Question de M. CANÉVET Michel (Finistère - UC) publiée le 01/06/2023

M. Michel Canévet attire l'attention de Mme la ministre de la transition énergétique sur la nécessité d'un soutien de la filière du gaz bioGNV.

La Commission européenne publiait le 14 février 2023 son projet de règlement sur les émissions de gaz à effet de serre des véhicules lourds.
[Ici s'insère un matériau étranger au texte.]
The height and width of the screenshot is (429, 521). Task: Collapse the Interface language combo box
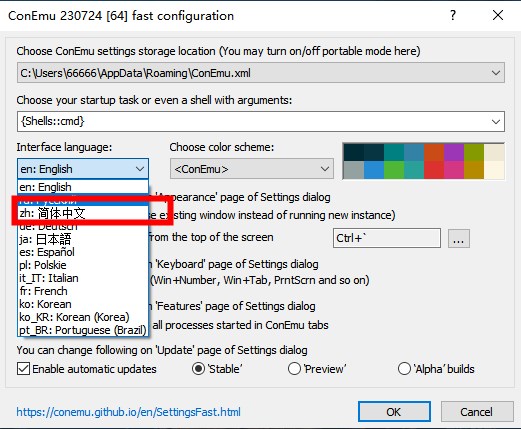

Ce projet prévoit que les véhicules neufs mis sur le marché devront émettre 90 % de gaz à effet de serre en moins en 2040 par rapport à 2019, avec un échelonnement dans le temps ; pour le bus urbain la cible est -100 % dès 2030. L'objectif affiché est bien que la presque intégralité des véhicules lourds neufs vendus en 2040 soient alimentés par des batteries ou de l'hydrogène.
Or la faisabilité et la pertinence d'une stratégie basée exclusivement sur les batteries semble contestable. Plusieurs raisons l'expliquent, les véhicules à batterie ou à hydrogène sont très coûteux et l'autonomie des véhicules électriques reste limitée. Mais aussi, l'arrivée massive de camions à batterie nécessitera des investissements massifs et d'importantes quantités de métaux critiques, dont le cuivre, pour l'installation de bornes de recharge et le renforcement des réseaux électriques. Cela montre que seules les émissions à l'échappement sont prises en compte ce qui semble déraisonnable au regard de nos objectifs de réduction de gaz à effet de serres. Quelle est la pertinence d'un projet qui ferme les yeux sur l'impact environnemental de la construction du véhicule, de ses éventuelles batteries et de la production de carburants ?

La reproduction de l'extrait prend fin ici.